Todos aguardaron. Y siguieron aguardando.

—Gracias, señoras y señores —dijo el capitán, y sus oficiales se marcharon en silencio.

Solo en sus habitaciones, se sintió enojado y traicionado. Pero por fin, se había acabado; la Magallanes había sorteado la tormenta causada por el hombre.

Los otros tres sabras eran, tal vez, inofensivos; pero ¿qué hacer con Owen Fletcher?

Su mente vagó hasta el juguete mortífero que guardaba en su caja fuerte. Él era el capitán: sería muy sencillo aparentar un accidente…

Dejó a un lado sus fantasías; nunca podría hacerlo, desde luego. En cualquier caso, ya había tomado una decisión, y estaba seguro de que todos estarían de acuerdo.

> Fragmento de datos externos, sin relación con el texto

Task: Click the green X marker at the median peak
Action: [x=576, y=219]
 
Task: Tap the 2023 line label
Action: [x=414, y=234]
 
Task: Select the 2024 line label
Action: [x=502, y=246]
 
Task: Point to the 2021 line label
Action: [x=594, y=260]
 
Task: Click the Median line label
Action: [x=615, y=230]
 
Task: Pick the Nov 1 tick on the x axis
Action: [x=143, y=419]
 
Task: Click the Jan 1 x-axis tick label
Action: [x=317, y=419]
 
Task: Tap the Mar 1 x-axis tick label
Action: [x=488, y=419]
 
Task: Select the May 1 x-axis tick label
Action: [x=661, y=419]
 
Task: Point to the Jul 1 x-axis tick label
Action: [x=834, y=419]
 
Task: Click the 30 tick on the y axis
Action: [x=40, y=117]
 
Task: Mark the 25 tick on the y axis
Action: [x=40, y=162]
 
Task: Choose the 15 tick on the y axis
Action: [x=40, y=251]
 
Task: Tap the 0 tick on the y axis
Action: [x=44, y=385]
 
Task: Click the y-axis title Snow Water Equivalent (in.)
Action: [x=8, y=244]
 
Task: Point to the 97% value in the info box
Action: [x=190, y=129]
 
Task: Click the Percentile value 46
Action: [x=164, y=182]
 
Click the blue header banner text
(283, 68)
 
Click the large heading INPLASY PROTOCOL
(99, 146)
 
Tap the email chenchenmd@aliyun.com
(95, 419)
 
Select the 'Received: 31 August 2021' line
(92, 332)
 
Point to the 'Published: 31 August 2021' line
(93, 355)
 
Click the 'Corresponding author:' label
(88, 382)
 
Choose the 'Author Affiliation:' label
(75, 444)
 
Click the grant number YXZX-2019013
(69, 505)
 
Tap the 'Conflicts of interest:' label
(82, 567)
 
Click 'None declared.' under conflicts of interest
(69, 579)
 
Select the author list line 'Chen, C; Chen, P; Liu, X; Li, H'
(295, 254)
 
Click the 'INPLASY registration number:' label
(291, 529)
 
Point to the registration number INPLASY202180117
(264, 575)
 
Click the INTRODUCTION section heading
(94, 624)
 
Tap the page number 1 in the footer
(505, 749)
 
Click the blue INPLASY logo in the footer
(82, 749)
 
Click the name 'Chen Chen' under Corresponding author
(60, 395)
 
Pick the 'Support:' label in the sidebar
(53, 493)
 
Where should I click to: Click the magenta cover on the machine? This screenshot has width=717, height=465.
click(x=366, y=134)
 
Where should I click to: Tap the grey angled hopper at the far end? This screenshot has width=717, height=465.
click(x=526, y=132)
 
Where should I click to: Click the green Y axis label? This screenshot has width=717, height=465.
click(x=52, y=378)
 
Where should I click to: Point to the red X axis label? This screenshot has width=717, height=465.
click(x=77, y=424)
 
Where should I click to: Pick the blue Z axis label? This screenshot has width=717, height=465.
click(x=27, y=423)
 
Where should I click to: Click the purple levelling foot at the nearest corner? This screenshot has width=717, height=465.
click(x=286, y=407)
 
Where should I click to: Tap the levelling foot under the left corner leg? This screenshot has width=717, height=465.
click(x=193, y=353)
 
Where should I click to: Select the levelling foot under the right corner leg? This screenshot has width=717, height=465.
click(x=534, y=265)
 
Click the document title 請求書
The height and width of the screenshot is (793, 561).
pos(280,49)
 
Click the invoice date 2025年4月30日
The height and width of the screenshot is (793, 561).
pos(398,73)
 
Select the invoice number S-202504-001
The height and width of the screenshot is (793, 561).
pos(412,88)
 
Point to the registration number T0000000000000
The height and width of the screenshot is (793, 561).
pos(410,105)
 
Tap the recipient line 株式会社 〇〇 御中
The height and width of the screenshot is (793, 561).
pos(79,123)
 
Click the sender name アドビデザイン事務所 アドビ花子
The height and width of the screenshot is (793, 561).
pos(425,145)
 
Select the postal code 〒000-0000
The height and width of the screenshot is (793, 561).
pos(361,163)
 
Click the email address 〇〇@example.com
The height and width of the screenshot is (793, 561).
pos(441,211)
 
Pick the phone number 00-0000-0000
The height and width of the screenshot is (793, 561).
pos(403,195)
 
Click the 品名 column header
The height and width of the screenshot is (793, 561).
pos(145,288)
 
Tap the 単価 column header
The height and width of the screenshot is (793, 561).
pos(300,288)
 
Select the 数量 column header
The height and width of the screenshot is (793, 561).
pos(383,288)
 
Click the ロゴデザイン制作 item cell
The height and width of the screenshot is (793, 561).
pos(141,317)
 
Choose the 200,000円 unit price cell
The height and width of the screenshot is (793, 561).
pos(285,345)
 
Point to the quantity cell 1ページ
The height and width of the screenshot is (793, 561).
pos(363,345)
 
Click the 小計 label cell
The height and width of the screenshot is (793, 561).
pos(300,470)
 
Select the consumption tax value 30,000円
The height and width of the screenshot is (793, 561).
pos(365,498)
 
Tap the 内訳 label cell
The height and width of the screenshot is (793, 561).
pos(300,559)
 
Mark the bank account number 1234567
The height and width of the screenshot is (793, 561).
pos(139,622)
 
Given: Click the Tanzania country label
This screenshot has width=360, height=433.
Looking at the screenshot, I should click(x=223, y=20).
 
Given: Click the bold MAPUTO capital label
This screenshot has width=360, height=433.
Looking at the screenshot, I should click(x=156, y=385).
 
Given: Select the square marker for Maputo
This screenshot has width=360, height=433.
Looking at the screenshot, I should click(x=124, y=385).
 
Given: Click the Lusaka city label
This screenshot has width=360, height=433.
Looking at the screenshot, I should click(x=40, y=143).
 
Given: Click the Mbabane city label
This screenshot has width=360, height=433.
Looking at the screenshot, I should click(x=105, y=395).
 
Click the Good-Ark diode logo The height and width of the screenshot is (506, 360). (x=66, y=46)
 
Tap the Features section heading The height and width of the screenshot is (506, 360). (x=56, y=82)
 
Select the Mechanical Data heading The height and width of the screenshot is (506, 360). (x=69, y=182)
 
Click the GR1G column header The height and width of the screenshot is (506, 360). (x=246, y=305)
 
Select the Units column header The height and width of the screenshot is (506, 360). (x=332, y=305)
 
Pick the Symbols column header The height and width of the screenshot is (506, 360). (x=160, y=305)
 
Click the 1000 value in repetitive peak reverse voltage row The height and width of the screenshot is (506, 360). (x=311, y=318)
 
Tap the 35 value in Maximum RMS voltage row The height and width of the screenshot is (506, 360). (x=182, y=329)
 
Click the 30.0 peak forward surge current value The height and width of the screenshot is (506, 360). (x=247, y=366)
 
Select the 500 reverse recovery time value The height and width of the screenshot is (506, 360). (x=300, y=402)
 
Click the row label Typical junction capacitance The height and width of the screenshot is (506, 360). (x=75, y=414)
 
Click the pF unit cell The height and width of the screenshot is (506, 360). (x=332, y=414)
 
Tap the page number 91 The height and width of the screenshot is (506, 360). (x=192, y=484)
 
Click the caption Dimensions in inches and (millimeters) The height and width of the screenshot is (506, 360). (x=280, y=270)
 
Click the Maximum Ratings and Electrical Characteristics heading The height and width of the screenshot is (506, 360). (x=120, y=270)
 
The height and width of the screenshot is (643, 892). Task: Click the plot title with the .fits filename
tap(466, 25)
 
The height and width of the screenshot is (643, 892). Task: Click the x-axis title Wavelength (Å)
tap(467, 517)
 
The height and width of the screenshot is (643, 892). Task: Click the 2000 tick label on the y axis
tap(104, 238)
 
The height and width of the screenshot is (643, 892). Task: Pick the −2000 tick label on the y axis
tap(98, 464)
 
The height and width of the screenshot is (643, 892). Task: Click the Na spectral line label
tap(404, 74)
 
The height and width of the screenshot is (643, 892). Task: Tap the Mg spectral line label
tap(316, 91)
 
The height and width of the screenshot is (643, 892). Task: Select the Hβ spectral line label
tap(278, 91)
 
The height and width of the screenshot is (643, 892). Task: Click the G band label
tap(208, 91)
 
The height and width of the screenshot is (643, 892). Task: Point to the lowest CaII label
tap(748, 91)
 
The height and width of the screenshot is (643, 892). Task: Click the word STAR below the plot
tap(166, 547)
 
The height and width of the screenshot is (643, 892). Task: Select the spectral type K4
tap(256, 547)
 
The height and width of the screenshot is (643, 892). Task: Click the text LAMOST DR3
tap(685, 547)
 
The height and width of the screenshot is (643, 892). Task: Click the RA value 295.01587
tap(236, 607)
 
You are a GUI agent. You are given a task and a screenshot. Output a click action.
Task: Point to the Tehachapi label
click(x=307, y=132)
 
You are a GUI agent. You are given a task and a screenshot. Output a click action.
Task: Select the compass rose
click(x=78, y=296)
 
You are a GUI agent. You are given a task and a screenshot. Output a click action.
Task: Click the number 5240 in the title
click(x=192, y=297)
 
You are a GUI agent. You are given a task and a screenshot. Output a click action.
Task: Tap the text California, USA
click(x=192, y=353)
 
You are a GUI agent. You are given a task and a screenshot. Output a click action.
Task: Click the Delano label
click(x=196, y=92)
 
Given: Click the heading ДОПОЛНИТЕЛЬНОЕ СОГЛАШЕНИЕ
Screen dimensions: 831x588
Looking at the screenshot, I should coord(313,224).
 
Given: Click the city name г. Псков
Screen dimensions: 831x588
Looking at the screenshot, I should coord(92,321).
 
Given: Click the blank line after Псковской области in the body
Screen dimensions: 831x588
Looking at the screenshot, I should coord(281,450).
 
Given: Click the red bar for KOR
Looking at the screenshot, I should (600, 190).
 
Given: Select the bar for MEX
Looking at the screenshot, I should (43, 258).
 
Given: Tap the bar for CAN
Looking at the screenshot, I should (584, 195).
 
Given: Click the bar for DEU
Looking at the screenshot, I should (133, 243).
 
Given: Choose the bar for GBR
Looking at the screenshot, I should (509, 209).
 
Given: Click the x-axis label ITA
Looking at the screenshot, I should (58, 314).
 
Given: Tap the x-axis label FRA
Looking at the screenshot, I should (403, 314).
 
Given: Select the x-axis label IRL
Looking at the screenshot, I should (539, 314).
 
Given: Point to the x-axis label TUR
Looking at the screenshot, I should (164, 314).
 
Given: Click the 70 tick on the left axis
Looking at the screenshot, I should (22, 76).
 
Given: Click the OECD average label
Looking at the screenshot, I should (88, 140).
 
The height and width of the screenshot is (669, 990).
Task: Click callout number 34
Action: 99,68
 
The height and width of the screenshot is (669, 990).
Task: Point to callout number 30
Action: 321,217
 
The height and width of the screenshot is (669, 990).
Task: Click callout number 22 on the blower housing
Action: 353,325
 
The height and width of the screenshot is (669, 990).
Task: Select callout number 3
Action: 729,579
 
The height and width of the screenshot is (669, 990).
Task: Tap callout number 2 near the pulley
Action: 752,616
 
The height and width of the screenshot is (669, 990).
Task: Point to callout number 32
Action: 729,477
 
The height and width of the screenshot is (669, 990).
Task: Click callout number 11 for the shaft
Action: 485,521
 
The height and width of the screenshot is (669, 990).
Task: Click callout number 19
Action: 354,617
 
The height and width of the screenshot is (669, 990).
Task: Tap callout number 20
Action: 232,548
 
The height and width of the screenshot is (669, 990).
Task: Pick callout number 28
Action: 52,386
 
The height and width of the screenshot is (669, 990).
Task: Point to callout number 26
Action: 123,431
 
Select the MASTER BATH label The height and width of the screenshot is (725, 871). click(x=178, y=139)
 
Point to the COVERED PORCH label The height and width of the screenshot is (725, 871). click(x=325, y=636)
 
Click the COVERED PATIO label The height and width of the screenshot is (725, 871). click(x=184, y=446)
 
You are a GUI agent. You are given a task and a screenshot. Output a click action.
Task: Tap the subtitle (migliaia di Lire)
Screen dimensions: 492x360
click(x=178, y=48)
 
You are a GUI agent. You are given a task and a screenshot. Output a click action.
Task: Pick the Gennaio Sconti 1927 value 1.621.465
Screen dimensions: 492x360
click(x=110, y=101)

Alguien había dicho en una ocasión que para cada problema hay una solución sencilla, atractiva… y errónea. Pero estaba convencido de que esta solución era sencilla, atractiva… y totalmente acertada.

Los sabras querían quedarse en Thalassa; podían hacerlo. No dudaba que se convertirían en valiosos ciudadanos… Tal vez exactamente del tipo agresivo y lleno de fuerza que esa sociedad necesitaba.

¡Qué extraño resultaba que la historia se repitiese! Como Magallanes, tendría que dejar abandonados a algunos hombres.

Pero si les estaba castigando o recompensando, no lo sabría hasta dentro de trescientos años.